Galvanic isolation for a logic analyzer with 8 channels. Galvanic isolation for Logic Analyzer with 8 channels. Suitable for use up to 2MBit with 2V level and a little faster at higher levels. As always, everything is freely available, including a circuit diagram, board, etching mask and even a Reichelt shopping basket.
I have purchased an evaluation kit which can be converted into a very good logic analyzer with Sigrok. However, there is no galvanic isolation there. Therefore I designed a suitable adapter with galvanic isolation, which can also be transferred to other logic analyzers. The box galvanically separates 8 channels of the Logic Analyzer from the device to be examined (DUT).
The box is supplied by the logic analyzer, so this should provide 5V or an external 5V supply should be connected. My logic analyzer uses a 10-pin socket on which 8 channels and two GND pins are available in the original. I disconnected a GND pin and applied 5V (then 4.8V) from the USB connection via a Schottky diode. The assignment now matches the Atmel AVR kits. Pin 1-8 are channel 0-7 of the logic analyzer, pin9 is GND and pin10 is 4.8V. If you cannot lead out 5V on your analyzer, you can rewire the DC / DC converter and thus obtain 5V from the device to be tested.
The supply of the box is necessary because Hi-Speed optocouplers (HCPL 2631, 10MBit) are used there. A 74HCT245 serves as the input impedance converter. A DC / DC converter is used to separate the supply voltage from the input and output side. The TME 0505S can easily be replaced by a SIM1-0505 SIL4. A Reichelt shopping cart WITHOUT PCB AND IC SOCKET is prepared.
Features:
Separation of the target from the logic analyzer. Compared to USB isolators, the logic analyzer itself is also protected.
Galvanically separated supply of the target device possible (4.8V..5V, max 100mA).
8 galvanically separated channels
! not separated from each other by channel, but compared to the PC / analyzer!
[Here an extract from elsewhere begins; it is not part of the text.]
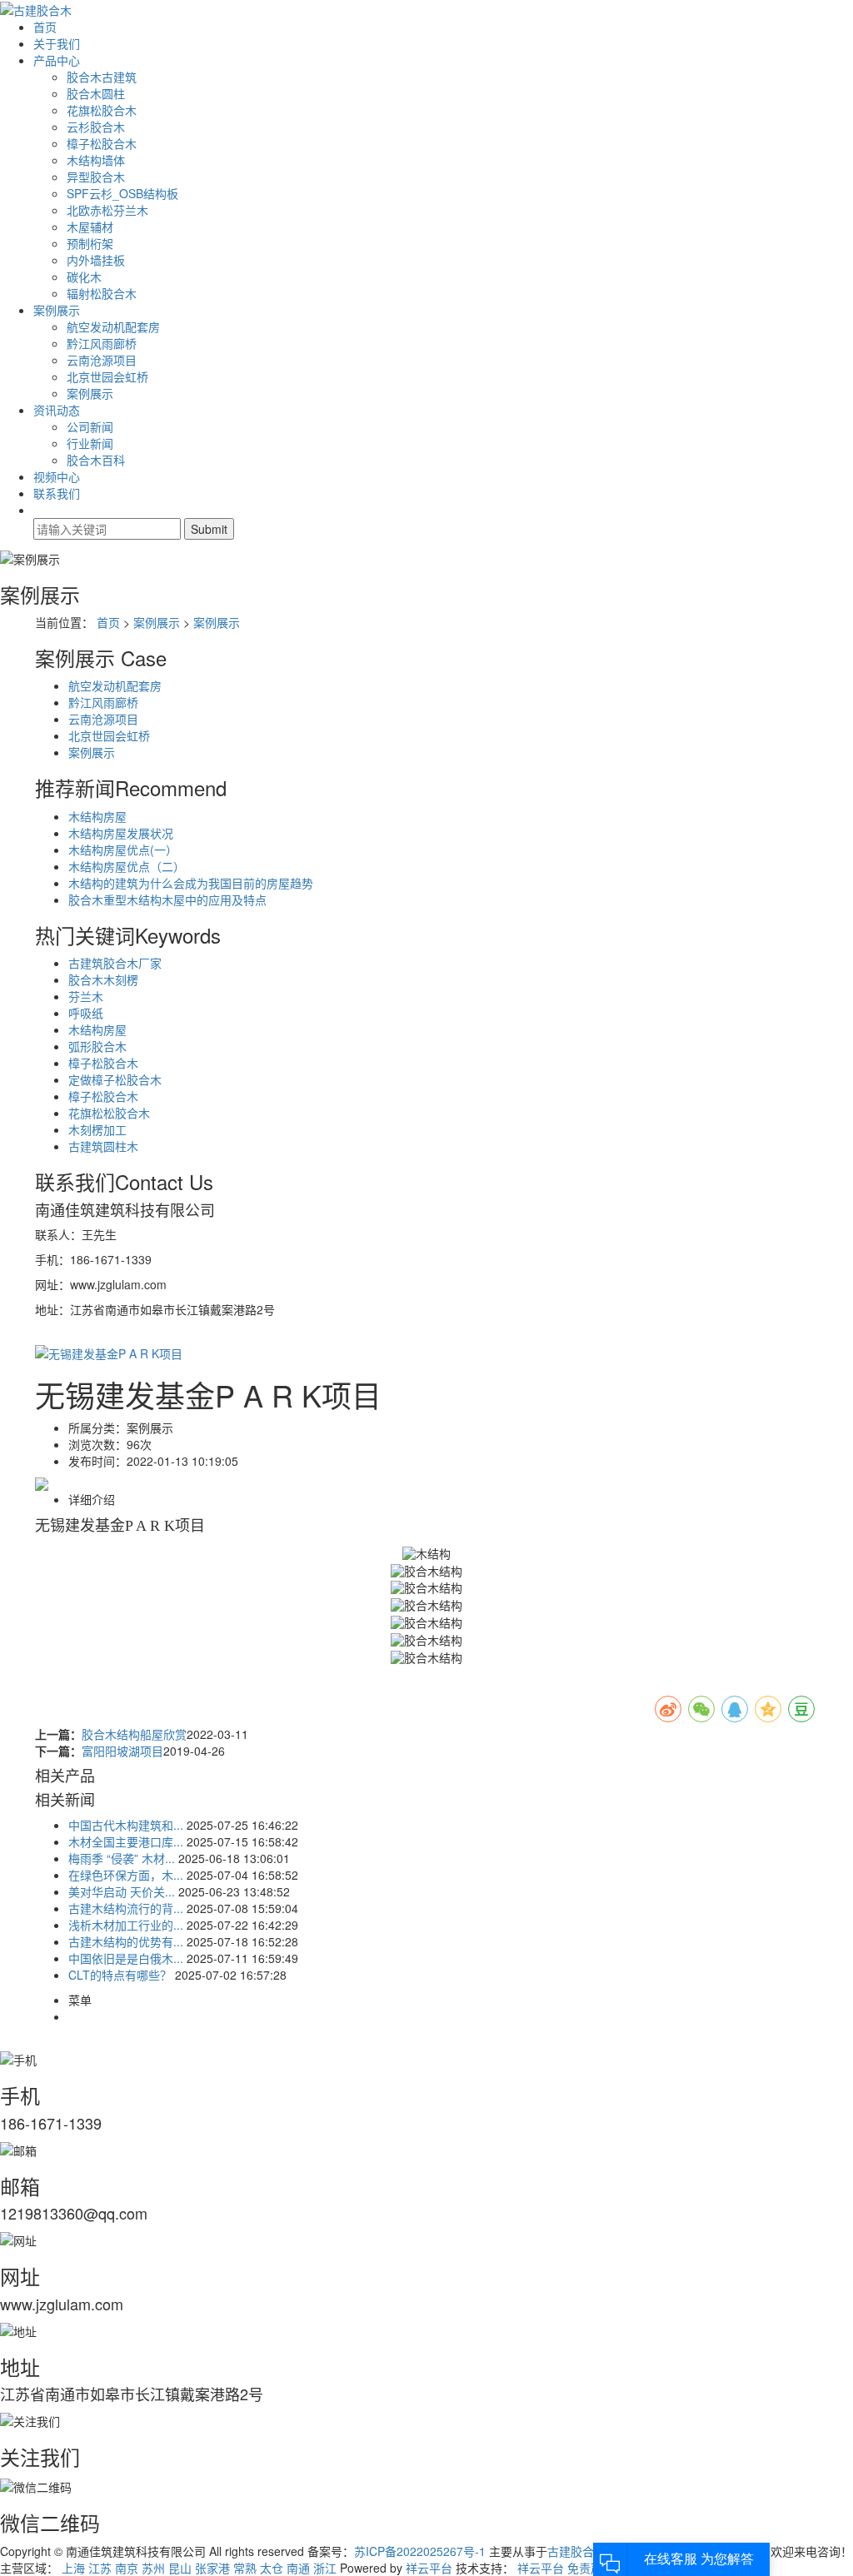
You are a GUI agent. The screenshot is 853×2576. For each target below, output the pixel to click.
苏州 (153, 2567)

10MBit transmission possible (up to 2MBit @ 2V and 5MBit @ 5V recommended)
Easy replacement of defective components as there are no SMDs.
! Only if all ICs and DC / DC converters are socketed!
Sensitive switching threshold (according to data sheet 2V, also more sensitive in the test at room temperature)
I avoid making statements about the insulation voltage of the finished device, as this depends a lot on the layout and the quality of the etching or milling process of the board. I also recommend the use of an insulating protective varnish (e.g. contact chemistry “plastic”).
So much can be said: According to the data sheet, the DC / DC converter is designed up to 1kV (DC) and the HCPL2631 up to 2.5kV (Vrms).
Galvanic Isolation Circuit Diagram
Tests on the signal generator in connection with an oscilloscope show suitability up to 1.6V and 2MBit and 5MBit at 3V level. Signals up to 10Mbit get through without any problems, but can no longer be properly assessed due to the dragging of the signal edges. Then a strong attenuation sets in at the output, but 20MHz at the input are also mapped with 20MHz at the output. I couldn’t test over 20Mhz because my signal generator isn’t faster.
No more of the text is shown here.